START Given records

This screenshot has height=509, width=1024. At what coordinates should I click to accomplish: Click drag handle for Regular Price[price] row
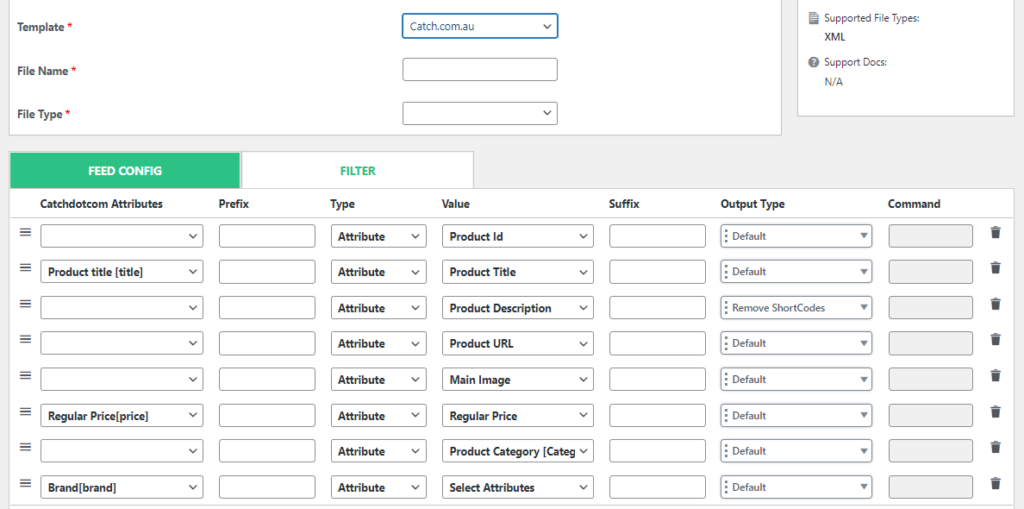click(x=25, y=411)
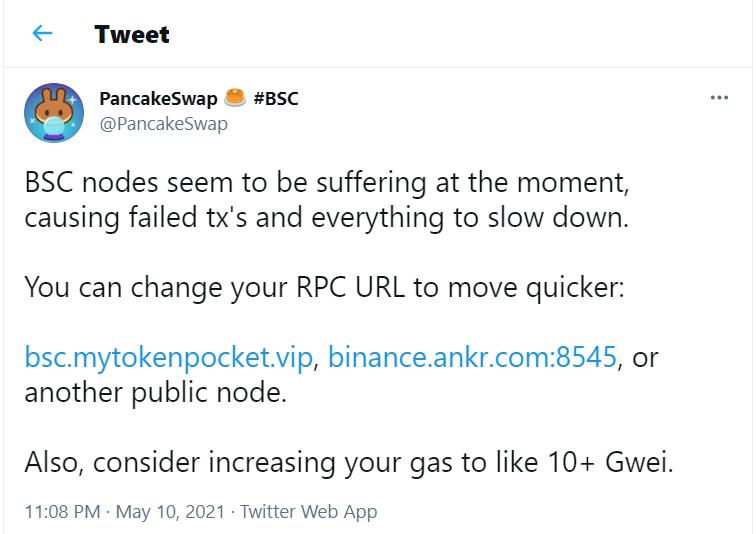Image resolution: width=756 pixels, height=534 pixels.
Task: Click the PancakeSwap bunny avatar
Action: click(x=54, y=113)
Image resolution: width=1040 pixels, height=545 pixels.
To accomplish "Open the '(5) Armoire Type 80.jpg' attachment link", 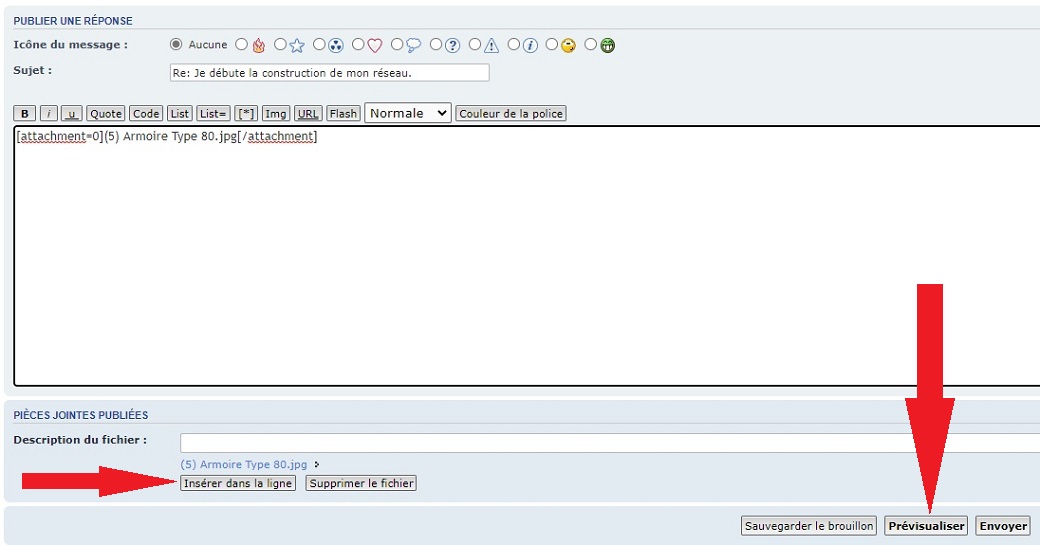I will (x=243, y=464).
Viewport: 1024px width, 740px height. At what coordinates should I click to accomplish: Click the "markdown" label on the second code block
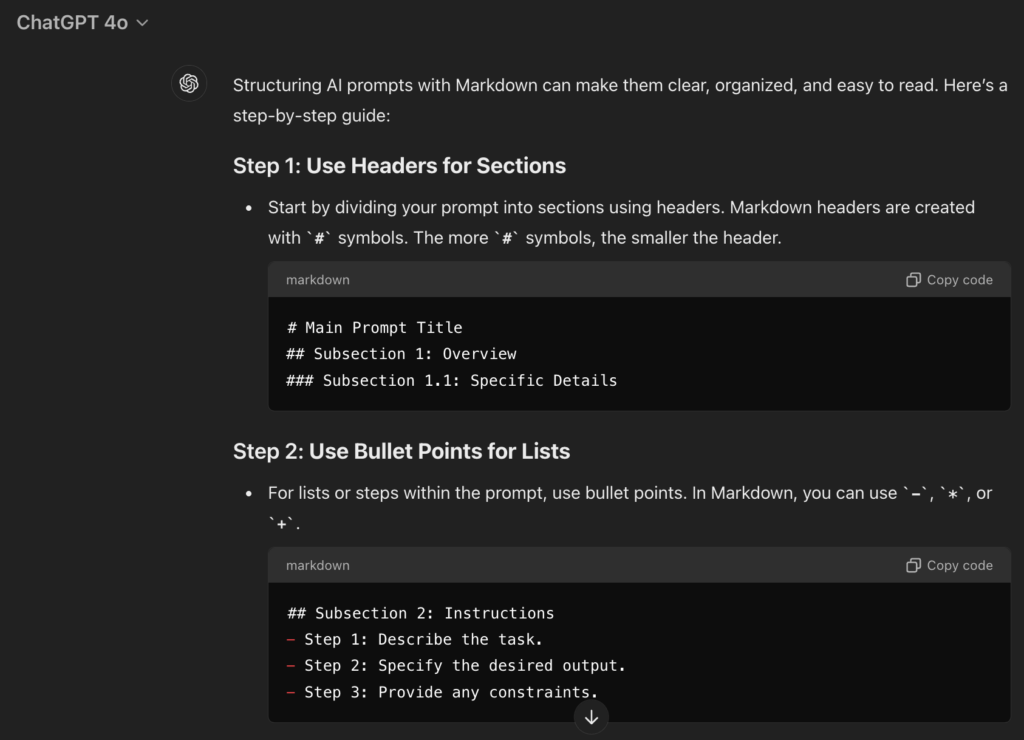318,565
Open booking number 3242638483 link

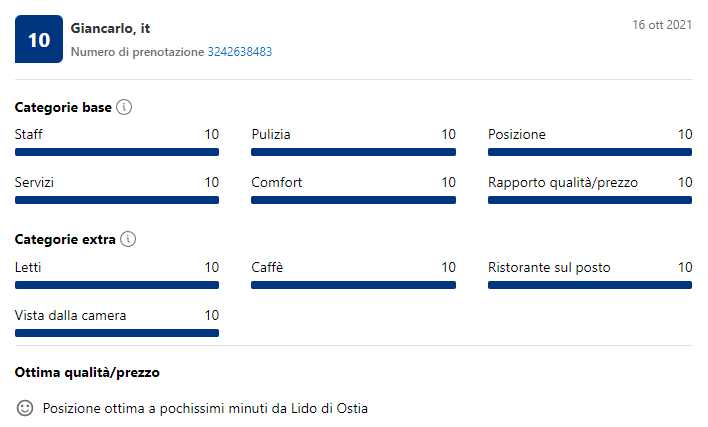click(240, 52)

END Given records

Required action: Please print the lines from the one holding "Viewport: 1024px width, 740px" through the end of the records above, unchanged and with the pictures left out.

Answer:
Viewport: 1024px width, 740px height. At what coordinates should I click to accomplish: Click the "markdown" label on the second code block
318,565
Open booking number 3242638483 link

click(240, 52)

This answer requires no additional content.